Australian artist Murray Walker is a distinguished printmaker, painter, sculptor, ceramicist and collage artist – as well as being an acknowledged specialist on the subject of colonial Australian art.
Celebrating the release of The Art of Murray Walker – authored by art historian and Emeritus Professor Sasha Grishin – the NGV hosts an exclusive Q&A and book signing in the NGV design store at Fed Square, hosted by visual artist and former Director of the Victorian College of the Arts, Jon Cattapan. Includes a welcome by Myles Russell-Cook, Senior Curator, Australian and First Nations Art, NGV.
Speakers
Murray Walker is now in his 85th year and is thriving. Celebrating November with exhibitions at Heide Museum of Modern Art, The Art Gallery of Ballarat, Fox Galleries and with works on display at the National Gallery of Victoria alongside his monograph The Art of Murray Walker by Sasha Grishin recently released. Adroit across disciplines, what unifies Walker’s art is the buccaneering of history, knowledge and objects characterising the frank accounts of an adventurer. Born in Ballarat, he studied at RMIT in the late 1950s before moving to London in 1960 to study at the renowned Slade School, receiving a scholarship for further study in Italy during 1961. Exhibiting since 1963, he has become acclaimed internationally, while until now remained relatively under the radar in Australia. Murray’s works feature in major national collections including the National Gallery of Victoria, Art Gallery of Ballarat, National Gallery of Australia, British Museum, and the Smithsonian Institution in Washington DC.

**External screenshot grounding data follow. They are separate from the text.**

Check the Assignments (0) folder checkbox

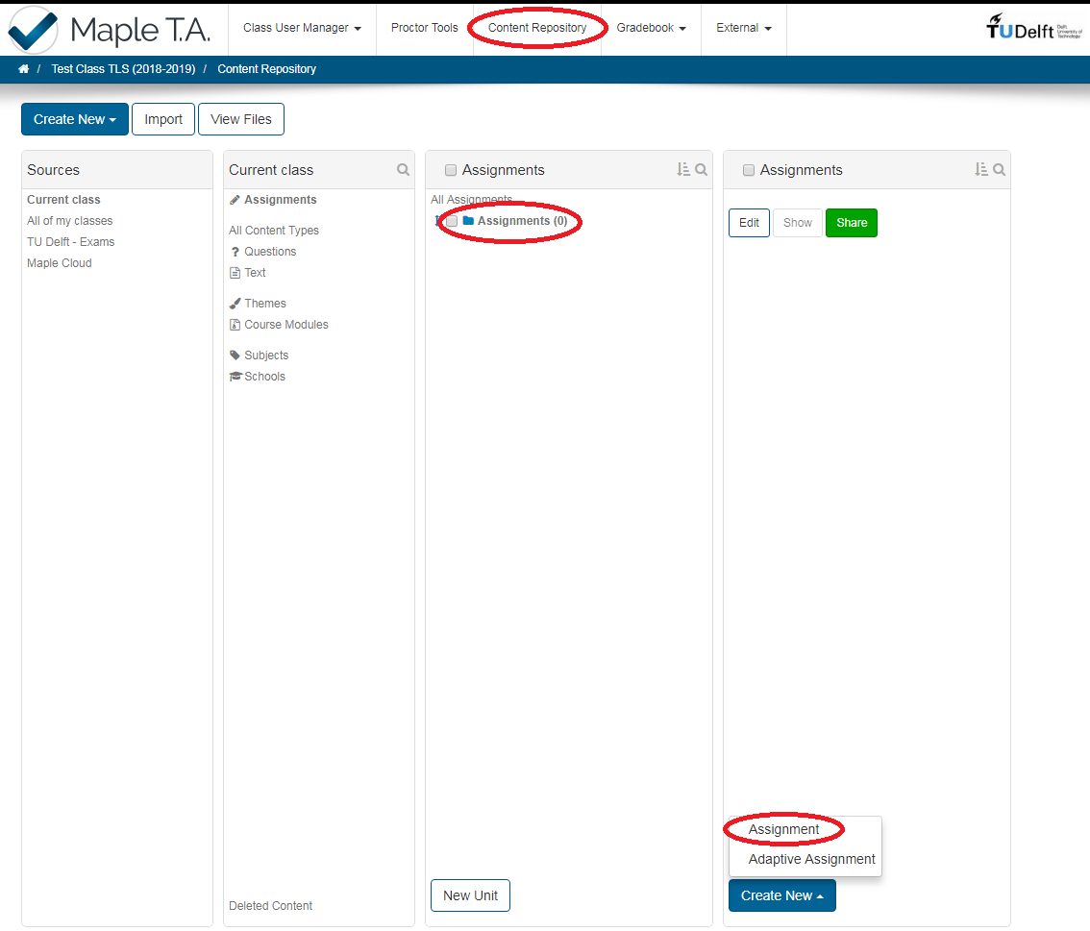point(452,222)
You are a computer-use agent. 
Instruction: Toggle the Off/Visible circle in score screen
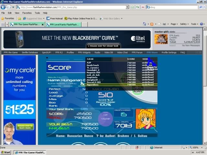(104, 116)
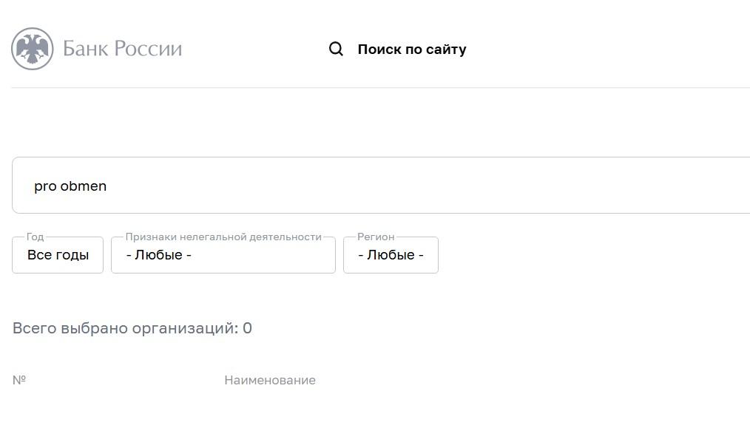Open the Банк России wordmark link
Screen dimensions: 750x445
123,49
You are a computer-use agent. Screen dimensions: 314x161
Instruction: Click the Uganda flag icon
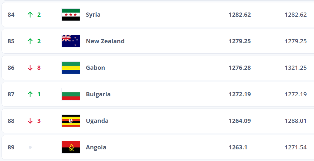71,121
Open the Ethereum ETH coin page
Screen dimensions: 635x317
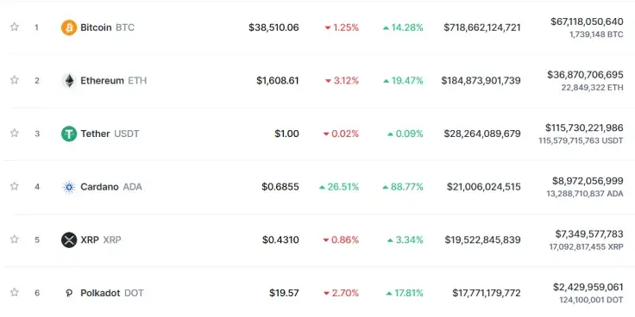click(113, 81)
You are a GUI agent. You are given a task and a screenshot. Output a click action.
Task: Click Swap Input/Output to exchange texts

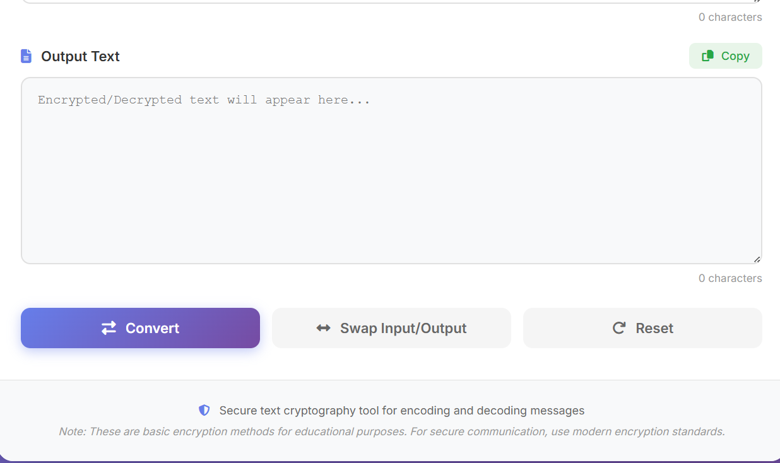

Jon Cattapan is an esteemed Australian painter who has held to date over sixty solo exhibitions. From 2017 to 2020 he was the Director of the Victorian College of the Arts (VCA) at The University of Melbourne. He is known for his expansive cityscape variations, social narratives and more recently colour saturated paintings where abstraction and figuration remain at play with each other. In 2008, he became Australia’s 63rd Official war artist and was deployed to Timor Leste, and amongst other accolades he was awarded the 2013 Bulgari Fellowship through the Art Gallery of NSW. Jon’s work is held in most major Australian public museum collections, with the NGV having particularly deep holdings going back to 1978. In 2022, Art Ink Australia published a new monograph on his work, Jon Cattapan Threshold Signs.